Wednesday, March 30, 2011

Tilting at windmills: how to turn the UK green

Dale Vince spent 10 years living in a trailer on a hill outside Stroud. Now he runs an energy company worth an estimated £100m and bats away takeover offers at an average rate of one a month.

It is not as much of a leap as it might appear. Mr Vince's "crazy plan" might be to become the seventh utility – an upstart rival to the so-called Big Six such as EDF and E.ON. But he remains a highly unusual energy boss by any measure. At a superficial level, he is the only one with long hair and jewellery, who dresses in torn jeans and a leather jacket. His views on the UK energy market are equally unorthodox.

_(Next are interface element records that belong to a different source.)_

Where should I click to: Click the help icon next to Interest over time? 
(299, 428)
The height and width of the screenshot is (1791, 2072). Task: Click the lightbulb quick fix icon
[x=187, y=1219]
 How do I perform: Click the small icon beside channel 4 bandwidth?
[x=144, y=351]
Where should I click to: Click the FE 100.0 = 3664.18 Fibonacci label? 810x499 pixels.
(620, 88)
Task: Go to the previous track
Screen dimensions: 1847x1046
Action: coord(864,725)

"I was a hippy dropout, but I had an epiphany when I saw my first windfarm in 1991," Mr Vince says. "I thought, either I can carry on by myself with the windmill on my van, or I can get into the big stuff."

He chose the big stuff and set up Ecotricity, an electricity company which ploughs its profits into building green infrastructure – 540 wind turbines so far – steadily driving up the proportion of green energy in its fuel mix. "We turn brown to green," Mr Vince explains. "We don't mind harnessing conventional energy sources, so long as we are using the revenues to build an alternative."

The approach is working. Sixteen years after the company started, it has 46,000 customers and is adding around 1,500 each month. The electricity started out 10 per cent green, this year it will hit 55 per cent. And the charges are comparable with the Big Six's standard tariffs.

Now Ecotricity is moving into gas. It already has 8,000 customers on its green gas tariff, and the income is building Britain's first anaerobic digestion plant turning food waste into gas for heating and cooking – a scheme that will be up and running in 12 months. "In our first year, green gas from a sugar beet factory in Holland was 1.4 per cent of our supply," Mr Vince says. "It might not be much but it's still the greenest gas supply in Britain, and next year we expect to double it."

Mr Vince has serious ambitions. "The crazy plan to become the Big Seventh is not just a crazy plan – we're really doing it," he says. "Ten years from now I'd like to see one million customers."